Wanna Understand Lost? Play Myst by Av

Watch out because Av is about to go Doc Jensen on all your asses.

Lost is starting to remind me of the computer game Myst. For those who don’t remember it, it was a groundbreaking adventure game in the 90s that involved the player being a Stranger exploring an unknown island, learning about the backstories of different characters and using clues to solve puzzles.
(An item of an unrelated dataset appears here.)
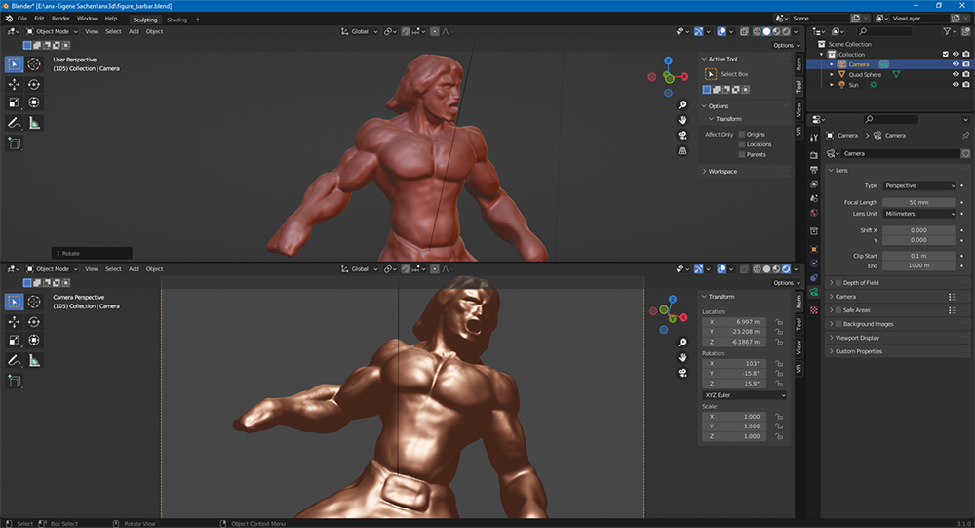Expand the Workspace panel

click(x=722, y=172)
The important part of the plot is as follows (Spoiler Alert for those who still have it in the packaging from their 1993 birthday party):

Myst, the island world described in the book, contains a library where two additional books can be found, colored red and blue. These books are traps which hold Sirrus and Achenar, the sons of Atrus, who lives on Myst island with his wife Catherine. Atrus uses an ancient practice to write special “linking books”, which transport people to the worlds, or “Ages”, that the books describe. From the panels of their books, Sirrus and Achenar tell the Stranger that Atrus is dead, each claiming that the other brother murdered him, and plead for the Stranger to help them escape. However, the books are missing several pages, so the sons’ messages are at first unclear, and riddled with static.

As the Stranger continues to explore the island, more books are discovered hidden behind complex mechanisms and puzzles. There are four books in total, each linking to a different Age. The Stranger must visit each Age, find the red and blue pages hidden there, and then return to Myst Island. These pages can then be placed in the corresponding books. As the Stranger adds more pages to these books, the brothers can speak more and more clearly. Throughout this process, each brother maintains that the other brother cannot be trusted. After collecting four pages, the brothers can talk clearly enough to tell the Stranger where the fifth page is hidden. If the Stranger gives either brother their fifth page, they will be free. The Stranger is left with a choice to help Sirrus, Achenar, or neither.

At the end, it turns out that neither brother can be trusted. They are both out for themselves. If you choose to help one of them and free them from their book, then you switch places with them and now you are the one trapped in the book for eternity (or until you trick some other poor shlub into helping you.) To “win” the game, you have to realize this and help neither of them, instead opting to put the final page into a 3rd book, which frees the father and destroys the two brothers forever.

I wouldn’t be shocked if there was a similar thing going on in Lost. We know Smokey says he is trapped. Why does he need recruits? Someone to take his place and his fate, perhaps? He claims Jacob is trying to do something similar. He is trying to find a “substitute,” someone to take his place. As Tribune TV writer Mo Ryan pointed out last week, one of the things that is frustrating about the show is that it’s the final season and we STILL don’t know who to root for. So it might be amazing to watch on DVD in the summer once we understand what people’s motivations are, but as of now it’s kind of annoying. My advice to those on the Island is the same mantra from the final seasons of the X-Files: TRUST NO ONE! I predict that like in Myst, the two players in this game — Jacob and MIB — are neither good nor bad per se, they are just self-motivated and will do whatever it takes to achieve their self interest. For MIB, that means going home; for Jacob, maybe it means being released from the burden of “protecting the Island.” Both are looking for a sucker to take their place so that they can finally be free and will do whatever it takes (lie, kill, crash planes, maroon ships, etc etc etc) to set in motion a series of events that makes their goal a reality.